Angela Y. Davis is the author of Women, Race, and Class. She is a spokeswoman for thoses who are being treated cruelly by higher authority. She is also an American Civil Rights Activist, once part of the Black Panther Party. Davis worked hard for a social change. In her work she writes about feminism and prison. Women, Race, and Class is about women liberation movement.
She uncovers a side of the fight for suffrage many of us have not heard. Davis shows how the racist and classist bias of some in the women’s movement has divided its own membership. Using a historical lens, Davis outlines the efforts of primarily white, bourgeois ladies to assist win enfranchisement. Davis introduced the ways in which race, class, and gender worked along to form difference. The book is split into many chapters. The author examines a distinct facet of feminist struggles for equality throughout history, although they’re united by one vital theme: the notion that racism has interfered with the power of the women’s rights movement to really win equality. Basically, Davis argued that the white effort didn’t perceive the requirements of the black community.
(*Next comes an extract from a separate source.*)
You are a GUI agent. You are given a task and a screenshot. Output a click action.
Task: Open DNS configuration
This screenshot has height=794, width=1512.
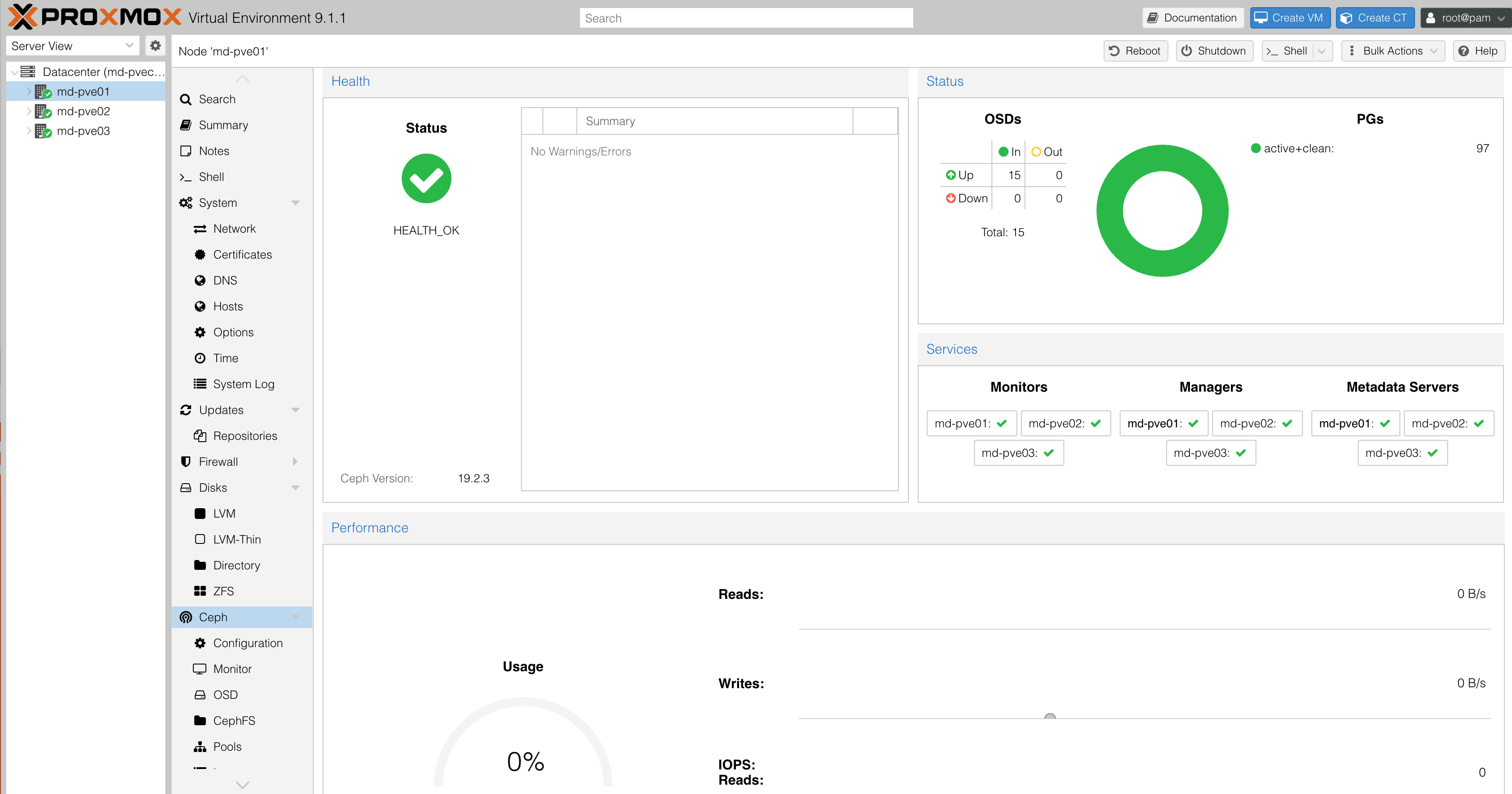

Davis writes extensively regarding the ways in which black women, free of slavery, were still oppressed. For an example, black women were typically confined to the worst operating conditions, that weren’t abundant of associate degree improvement over additional undisguised styles of slavery. They were conjointly confined to domestic labor wherever they typically went through violence at the hands of male employers. Throughout her book, she tries to give us the message “If we ever want equality, we’re gonna have to fight for it together.”Order now
Angela Davis writes about divisions in the feminist movements. Davis chronologically unfolds the position of a black woman in America. Most women will be apart of the labor force. Her main historical movements start off from the transition from slavery to freedom. There was a number of issues raised at during this time period such as women’s suffrage, avoiding rapist, and the right to birth control and abortion and lastly housework.
While reading Angela Davis book I learned a lot. Angela Davis honors this original conception of intersectionality by examining how the feminist movement has largely failed black women, lower-class women, lower-class black women, and women in general who fall outside of the upper to middle-class white women bubble. Davis discusses a range of historical and feminist topics such as how the anti-rape movement excluded black women, how capitalism’s devaluing of housework has disadvantaged poor women, and reproductive rights and the cruel, forced sterilization of black women. I also appreciate this book because Davis also pays homage to fought for racism such as Ida B.Wells who we also learned about in class.
It is not much that I did not appreciate about the book. The only thing that I did not like was that it was so much information to take in all at once and sometimes throughout the book the language would get hard to understand. I had to really sit down and take time to understand what Davis was explaining in the book.
I would recommend this book for middle-class women who may struggle to understand intersectionality. I would also recommend this book to a feminist who believes women should work together for equality.